RECORDS FOR PROCESSING:
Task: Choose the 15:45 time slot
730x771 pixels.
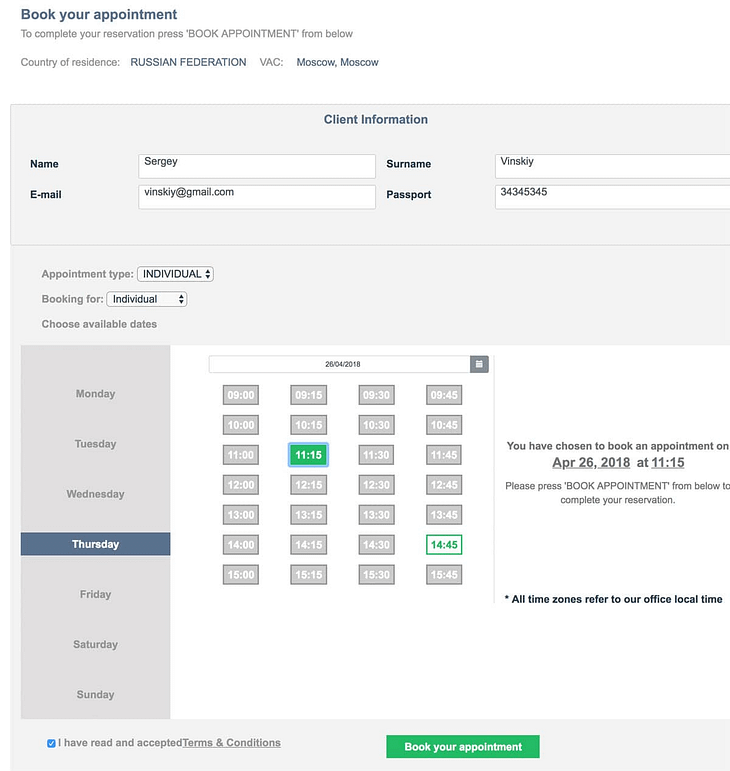Action: click(443, 575)
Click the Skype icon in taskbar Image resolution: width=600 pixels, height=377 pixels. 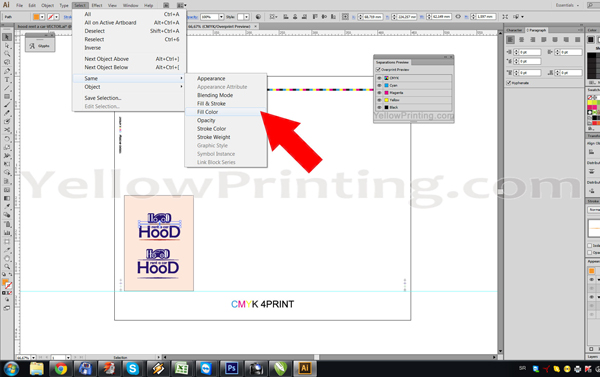132,369
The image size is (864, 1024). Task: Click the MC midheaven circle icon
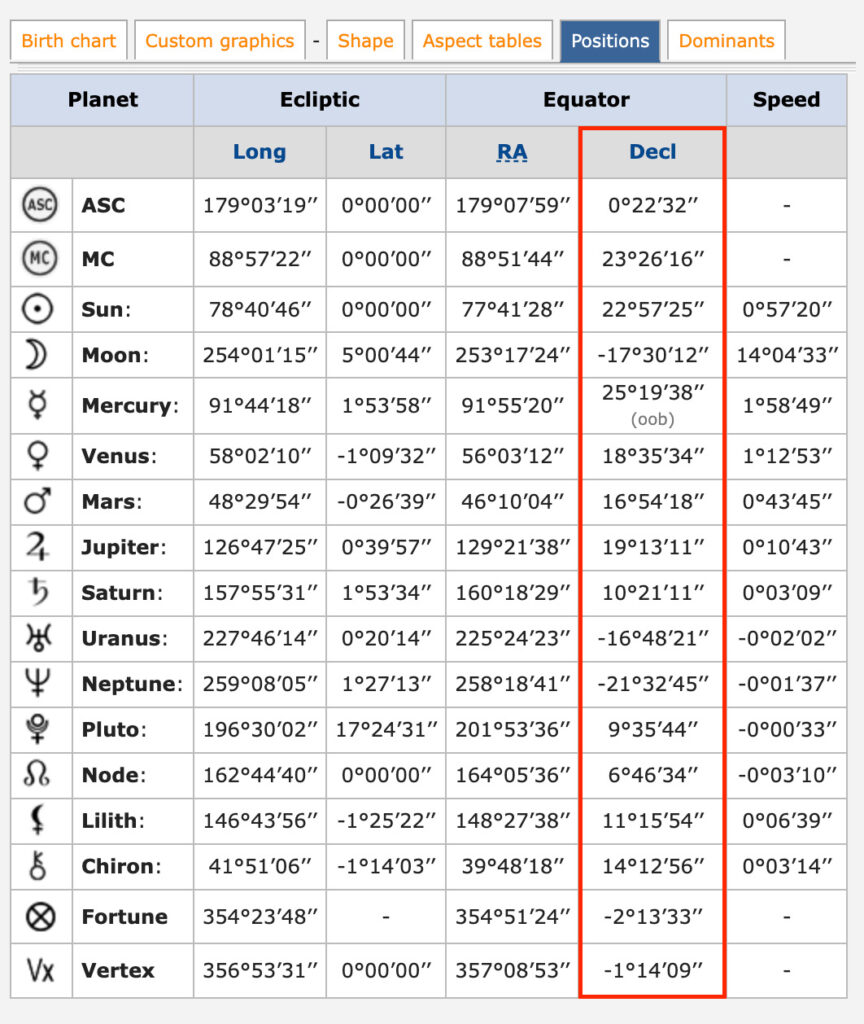click(40, 258)
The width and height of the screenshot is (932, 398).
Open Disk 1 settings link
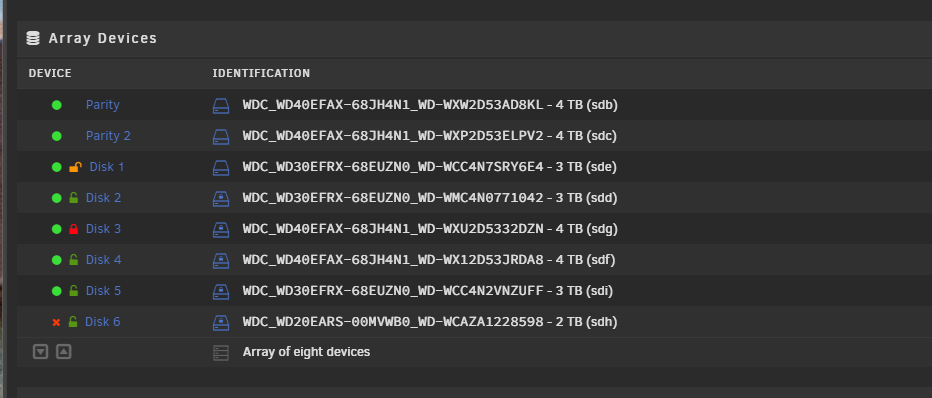pos(107,167)
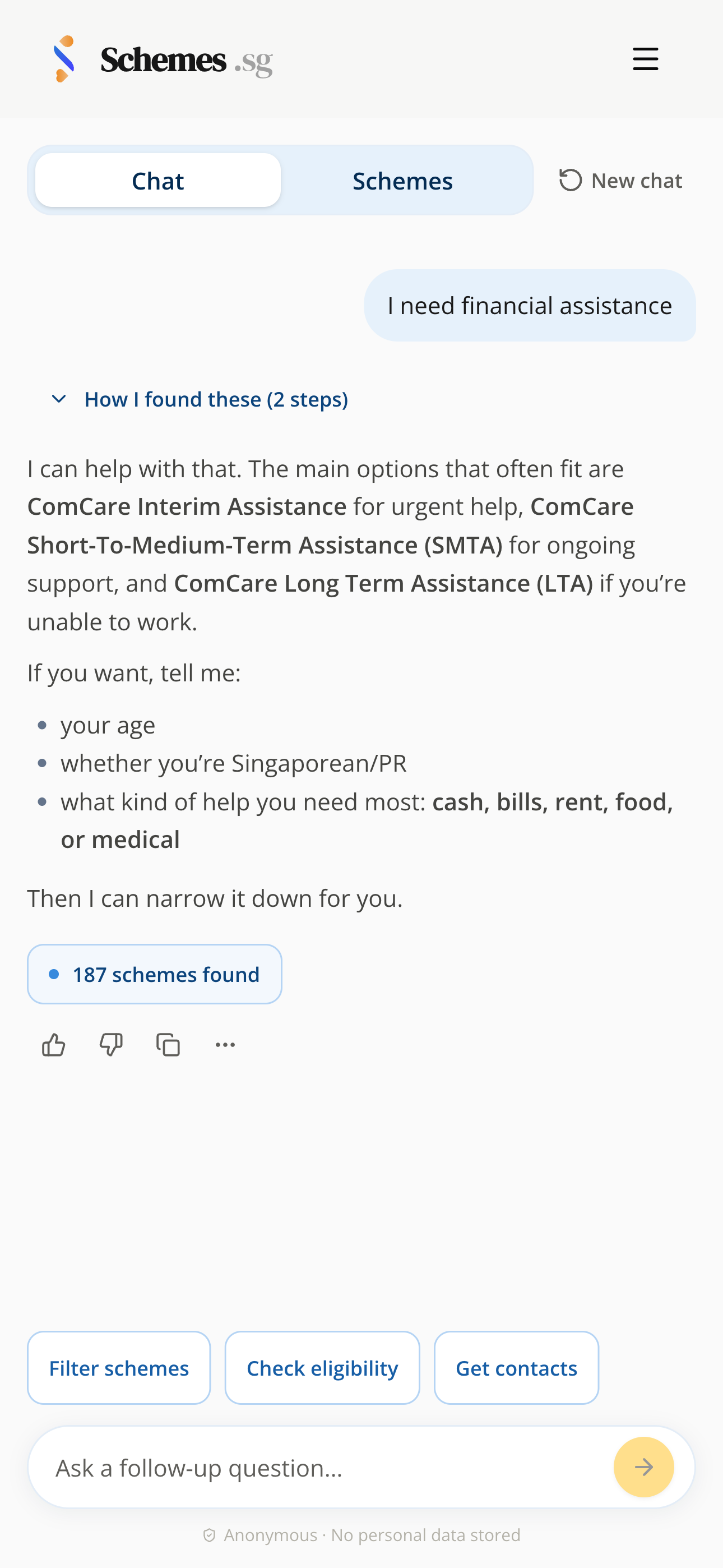723x1568 pixels.
Task: Copy the response text
Action: 168,1045
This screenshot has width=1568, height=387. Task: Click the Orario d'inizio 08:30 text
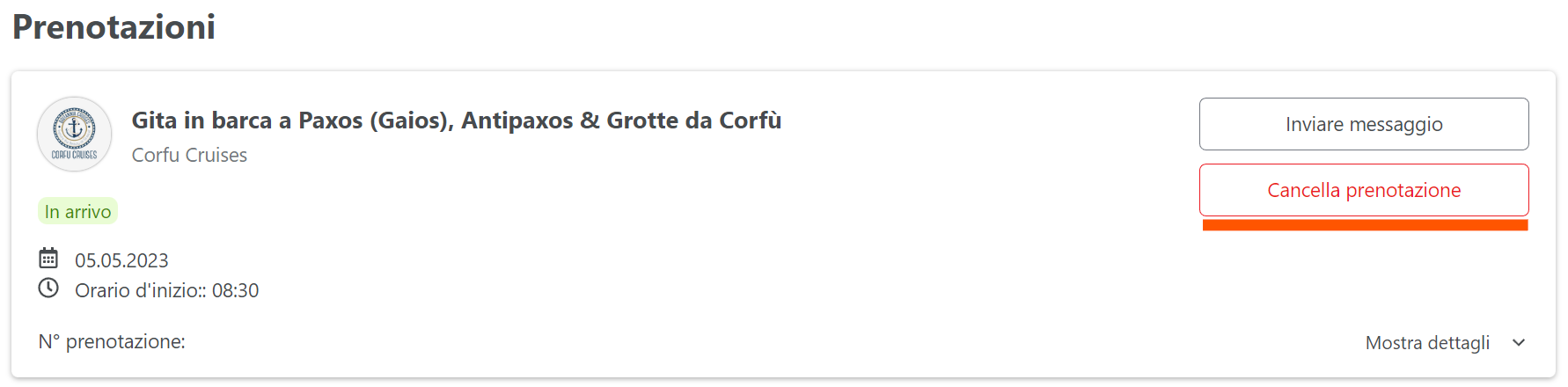click(166, 290)
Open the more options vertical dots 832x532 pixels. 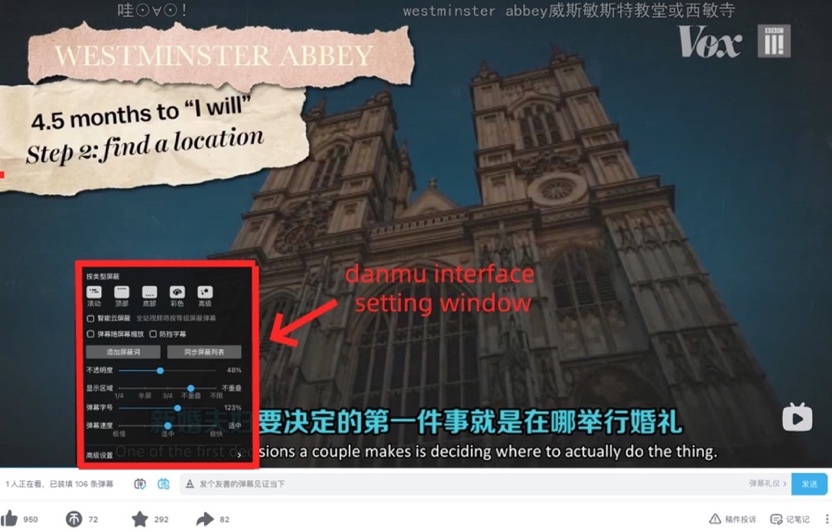click(824, 519)
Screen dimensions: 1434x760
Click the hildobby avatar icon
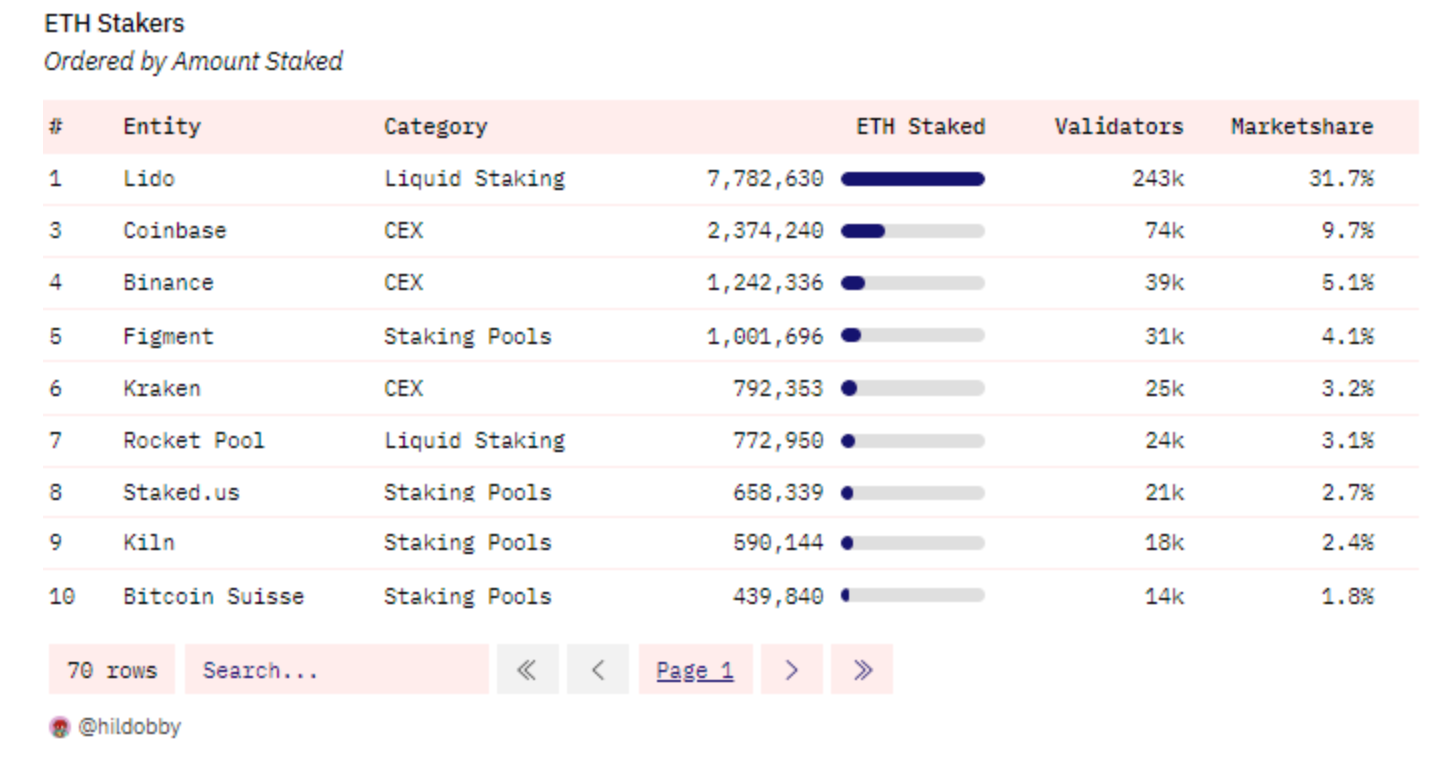point(59,727)
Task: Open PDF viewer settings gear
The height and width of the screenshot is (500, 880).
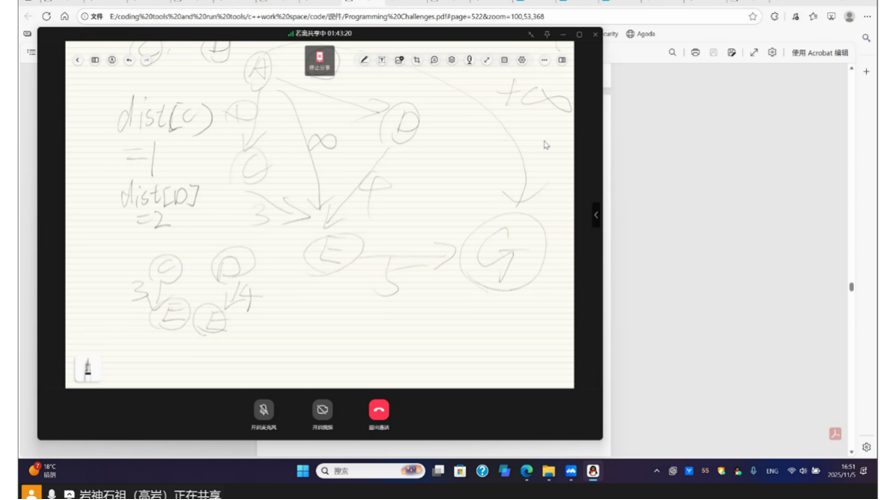Action: coord(772,52)
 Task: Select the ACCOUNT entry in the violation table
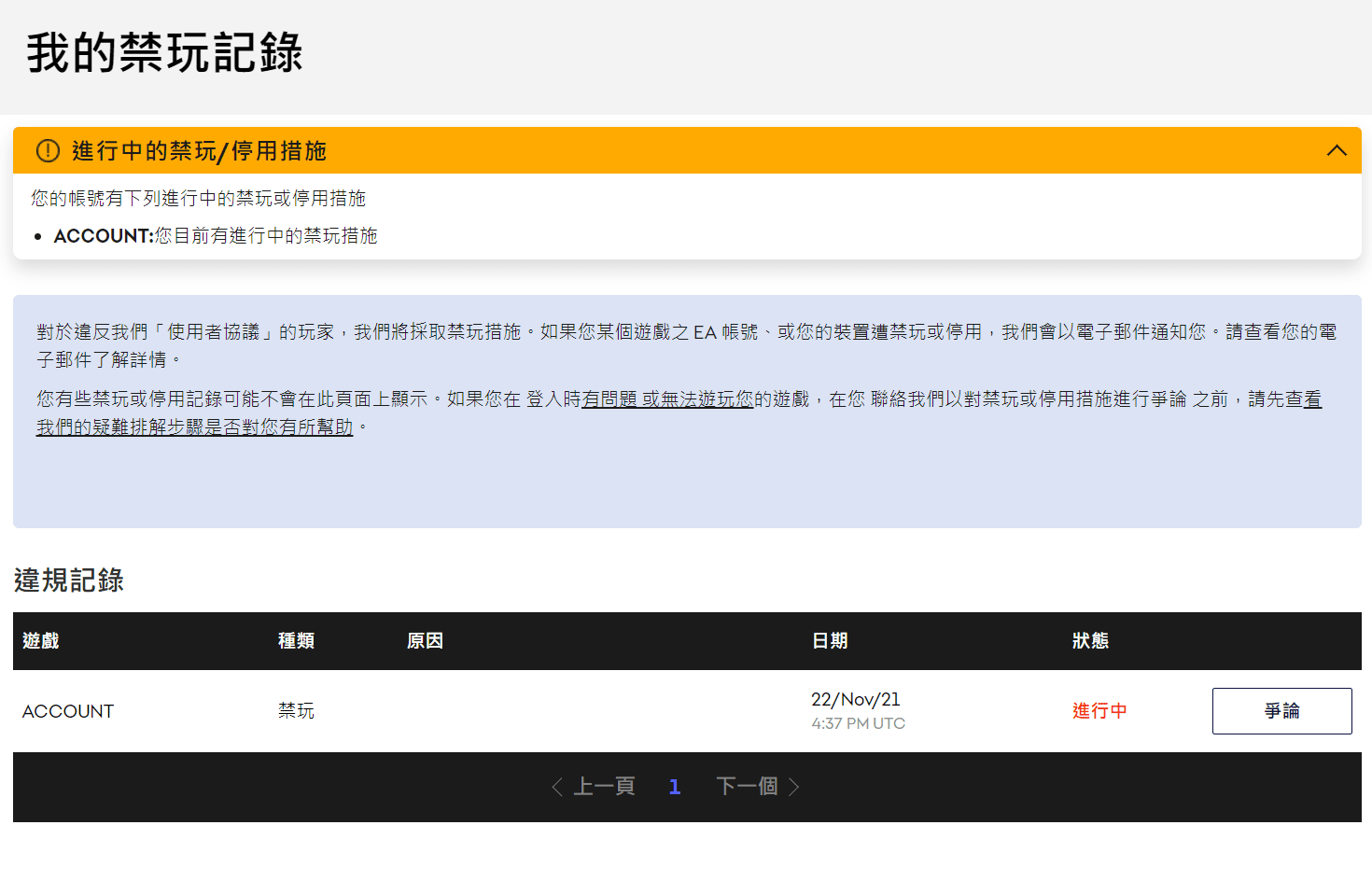[x=68, y=711]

WORK INSTRUCTION:
The lines to retype run from the one containing "Screen dimensions: 1434x760" through the last line of the records above; write them exactly and skip the pictures.

RESPONSE FOR THIS EXERCISE:
Screen dimensions: 1434x760
Click the hildobby avatar icon
point(59,727)
Task: Open PDF viewer settings gear
The height and width of the screenshot is (500, 880).
Action: coord(772,52)
 Task: Select the ACCOUNT entry in the violation table
[x=68, y=711]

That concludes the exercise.